A Blog Mainly About Food

If by "mainly" you mean "sometimes"

Saturday, March 26, 2005

Rare

Not a description of cooking meat, but a description of what I'm going to blog about.

I don't normally write about really deep personal things. Why? Because I figure more people are interest in meaningless vapid tales of hedonism. Well, maybe not pure hedonism, but certainly a sort of materialism and shallowness. Oddly, this has caused a backlash amongst some, who presuppose that I have no self beyond the public. Well, because I'm in a rare mood (see, title?) I'm going to write a little bit about what's going on emotionally, instead of in my kitchen.

Currently, I'm hurt. It's kind of bad. After my last relationship ended amicably, I started dating casually. That was okay, but I felt like seeing someone more than casually. And I have officially been blown off by her. Why?
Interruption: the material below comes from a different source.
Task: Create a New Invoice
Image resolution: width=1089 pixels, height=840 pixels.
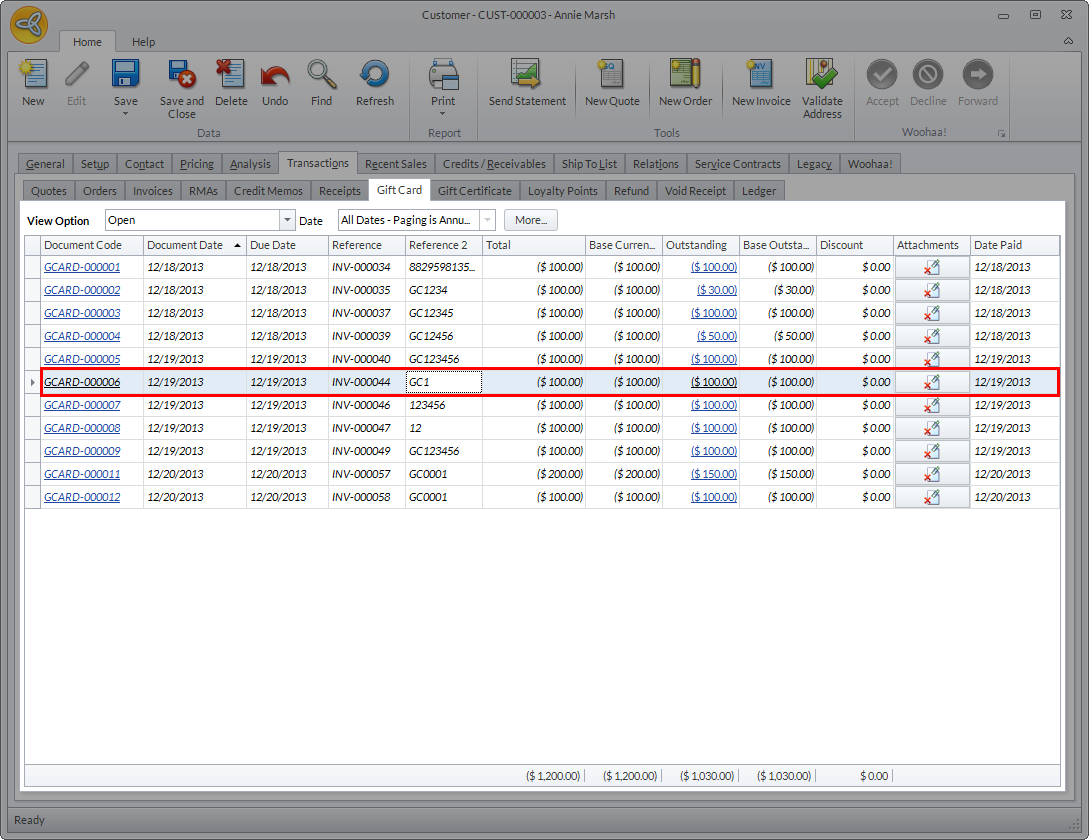Action: point(761,76)
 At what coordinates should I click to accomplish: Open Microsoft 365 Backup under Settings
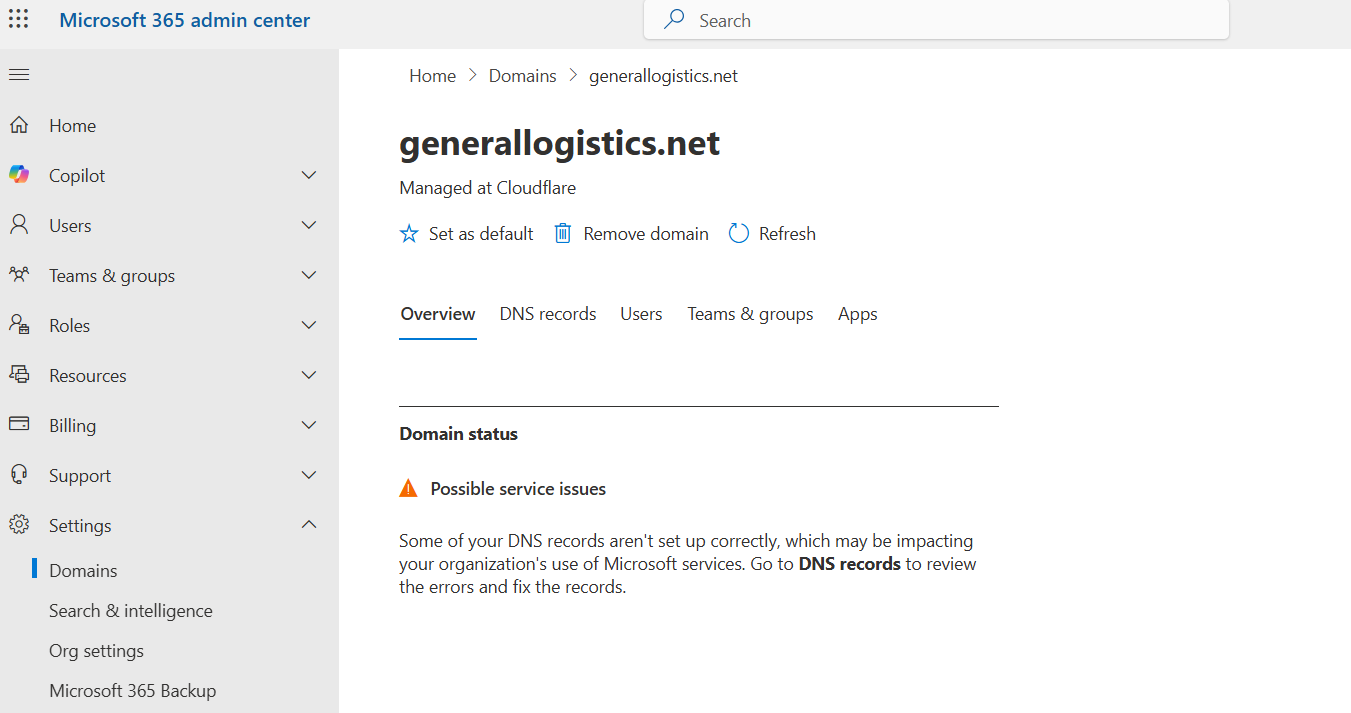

What hurts about this isn't the situation in specific. Its the trend that it is a part of. Since my last really long relationship I've been able to maintain a real relationship exactly once (since = two years ago). Every other romantic experience has either been meaningless on both ends or someone ignoring me/blowing me off/ending things with no warning. It isn't fun.

So, readers, many of you coming here from searching for "hunkar begendi" on Google, there you are. A little bit of insight into my emotional state at the moment. What, you were expecting me to go into how happy I am? Sorry, no dice. I feel like a mess right now, and it isn't fun. I'd actually enjoy throwing a temper tantrum or breaking something. This isn't something I'd call a generic sort of depression. Its a situational anger. To be blunt: I'm lonely. Very.

I'm fairly talented at maintaining a public face, wherein I am always happy, confident, and unsinkable. But I feel like people should know that's not all I'm about. Unfortunately, I have a very easily Google-able name, so this blog doesn't provide much of an anonymous cover. Thus the hesitation on going into dirty details. But I felt like dropping the curtain, at least once.

I promise the next entry will be about food. Seriously.